What are common worms that cats and dogs can catch?
- Roundworm - this intestinal parasite is very common in puppies and cats. It can be transmitted in utero from the mother, through milk while nursing, by ingesting infected soil or from eating infected animals (rodents). Worms can grow up from 3-6 inches long and resemble spaghetti noodles when seen in stool, which is contagious to humans.
- Heartworm - as the name suggests it can live in the heart, lungs, and blood vessels of your pet. It is most common, but also deadly in dogs. Hundreds of these worms can survive inside dogs and cause organ malfunction. Mosquitoes are the culprits in passing these worms to cats and dogs.
- Tapeworm - this internal parasite can be seen with the naked eye in stool. As they grow inside cats and dogs, some species will break into pieces and appear white/cream in color or dried up in their stool or under their tail. Other parasites like fleas carry tapeworms which your pet can get by ingesting them.
- Hookworm - this is another zoonotic parasite that humans can get from cats and dogs. The larvae can penetrate the human skin when they sit or walk in contaminated sand or soil with bare feet. Feline and canine animals get worms from contaminated soil or by eating feces or prey.

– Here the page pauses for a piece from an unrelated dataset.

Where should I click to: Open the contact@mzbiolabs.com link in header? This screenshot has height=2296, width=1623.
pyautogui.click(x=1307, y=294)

Hookworms have different life stages when they enter your pet's body and can be dormant for periods of time.
- Whipworms - another intestinal worm that is more common in dogs than cats. While infected, it is not uncommon for both feline and canine pets to be asymptomatic. A fecal sample is usually examined under a microscope to detect worm eggs.
How do I know if my pet has any of these worms?

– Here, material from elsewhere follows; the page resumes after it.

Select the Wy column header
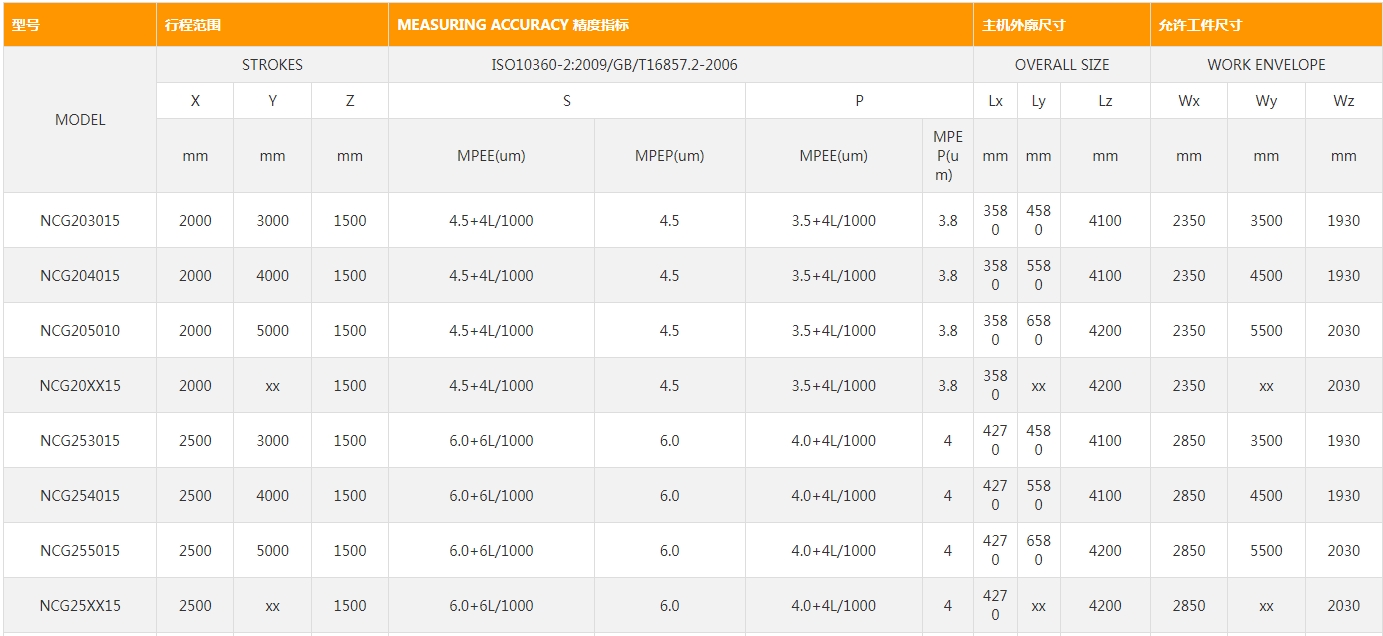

Although not always visible, some pets will begin to display symptoms the longer they are infected. You should look for:
- Pot-bellied appearance
- Dragging their hind across the floor
- Weight loss
- Black tarry or bloody stool
How can I prevent my pet from getting worms?
Small activities from your pet's everyday schedule could be exposing them to worms. The best way to reduce your pet's chances of getting worms is to deworm them regularly even if you don't think they have worms. Keeping your pet on a prevention plan can treat and control worm infections. To reduce your pet's exposure to worms you should keep play areas, lawn, gardens, and areas around your house free of animal feces.